▸ **Set tasks**:
A: Quote the passage of the bitcoin wallet article below that opens with the words "It’s not just" and ends after the words "regretted that decision.".
B: Carry on writing the bitcoin wallet article below, beginning right after its last sentence.

Choosing the right bitcoin wallet plays a significant role in keeping your bitcoins secure. Far too many people are lax about their bitcoins, yet they cry foul when they lose them.
It’s not just enough to go by the recommendations of a friend, who has little or no in-depth knowledge about cryptos. You need information from folks who know what they are saying.
Let’s think about it this way: when it comes to personal security, whose advice would you take? A security expert’s or a friend’s whose idea of security is limited to the locks on their doors?
We’re guessing the former, right? The same goes for bitcoin wallets. It’s easy to just pick one and be done with it. But ask those who have lost tens of thousands of dollars to their nonchalance, and you’ll see that they regretted that decision.
With that out of the way, let’s get started on helping you get the best bitcoin wallets for your situation. For starters, there are different bitcoin wallets for different situations. Most people assume there’s a one size fits all bitcoin wallet –and maybe there is.
But, you need to think of storing your bitcoins in the same manner as you think of your traditional cash: some in the wallet, some in your regular bank accounts, some in your savings account, and/or some in your investment/retirement accounts.
You wouldn’t go around lugging all your cash around, would you? That’s the same approach you need to take. If you do take this approach to storing your bitcoins, you will find that your bitcoins will remain safe and secure.
Types Of Bitcoin Wallets
Now that you know this, let’s talk about the main types of bitcoin wallets:
- Hardware wallet
- Mobile wallet
- Desktop wallet
- Web wallet
All of these wallets serve as a place to store your bitcoins. Of course, you don’t have to use all of them at once. Most people typically opt for two wallets as that’s often enough. There are various product types for each of these wallets, most of which are made by different vendors.

▸ **Collected material**:
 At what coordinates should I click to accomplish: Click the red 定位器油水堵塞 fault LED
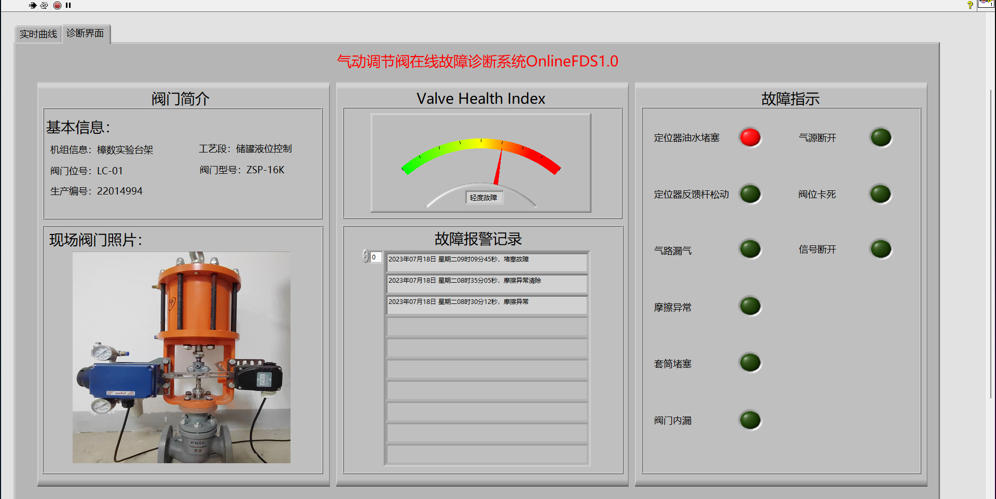pos(750,137)
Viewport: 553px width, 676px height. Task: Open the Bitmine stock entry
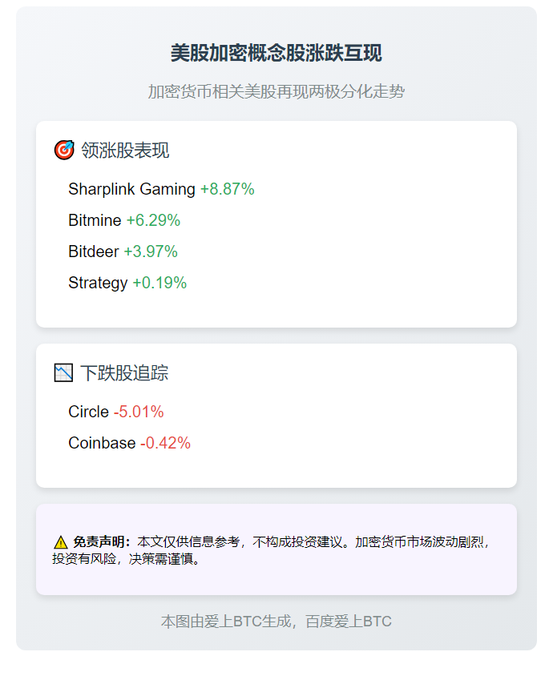click(x=95, y=220)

▸ **Final results**:
A:
It’s not just enough to go by the recommendations of a friend, who has little or no in-depth knowledge about cryptos. You need information from folks who know what they are saying.
Let’s think about it this way: when it comes to personal security, whose advice would you take? A security expert’s or a friend’s whose idea of security is limited to the locks on their doors?
We’re guessing the former, right? The same goes for bitcoin wallets. It’s easy to just pick one and be done with it. But ask those who have lost tens of thousands of dollars to their nonchalance, and you’ll see that they regretted that decision.

B:
Which means some of them may be lacking in certain features. To make sure that they meet the minimum standard, ensure that they have the following features:
- No need for KYC processes –the whole purpose of using cryptos is to ensure anonymity. No one needs to know who you are or what you do
- User friendly user interface
- Cross platform compatibility –should be compatible with the popular operating systems
- Private keys
- Security features
- Backup options
- Developer community to ensure continuity and support
- Clear distinction between cold and hot wallet
Also, make sure that your bitcoins are stored in wallets based on your goals. For instance, moving your bitcoins to a cold wallet when you intend to trade with it isn’t smart. That needs to stay on an easily accessible hot wallet.
Bitcoins you want to use as a store of value stays in cold wallet aka hardware wallet, where it’s safe, encrypted and inaccessible by criminals. Again, remember the comparison with your fiat currency. Walk around money stays in the wallet, other money goes in the bank account etc.
To help make this easier, here’s a quick summary of the functions of each wallet type.
Bitcoin Hardware Wallet
A bitcoin hardware wallet is a cold storage wallet that’s usually in the form of a USB drive or an external storage device. This is usually disconnected from the internet, and primarily used for storing bitcoins that you want to hold for a long time.
So, if you want to keep your bitcoins for a year at least, this is where you need to store your bitcoin. It’s the safest and most secure storage method, and protects your bitcoins from being accessed by hackers or malware.
You can only lose your bitcoins in the event of a hardware theft, loss or personal kidnapping where you’re forced to give the miscreants your private keys and passwords. The most popular hardware wallets in the market are Trezor and Ledger Nano S.
Bitcoin Mobile Wallet
Mobile wallets typically contain smaller amounts of your bitcoins, and are used for daily or frequent transactions. As a rule, do not store large amounts of your cryptos on your mobile wallets.
With these wallets, it’s pretty easy to do some business on the go. While they are relatively safe, they can be prone to losses considering that they are often on your mobile devices. So, if they get stolen or you lose them, chances are you wouldn’t be able to retrieve those bitcoins back.
The smart thing therefore, is to keep your mobile devices safe at all times. Some of the more popular mobile wallets that meet most, if not all, our above listed criteria are Coinomi, Jaxx, Airbitz, Mycelium, and the android based Electrum.
Bitcoin Web Wallets
Web wallets are the common web based wallets that you use for daily and frequent trading activities on the exchanges. They aren’t ideal for medium to long term storage.
These are frequently provided by the exchange platforms to make it easy for you to trade and exchange cryptos. You’ll find these web wallets on exchange platforms like Coinbase, Binance, Gate.io, Bittrex, and Zebpay among others.
These aren’t usually as safe as your hardware or desktop safe seeing as hackers tend to target these platforms. The good news though, is that these platforms have very security measures in place.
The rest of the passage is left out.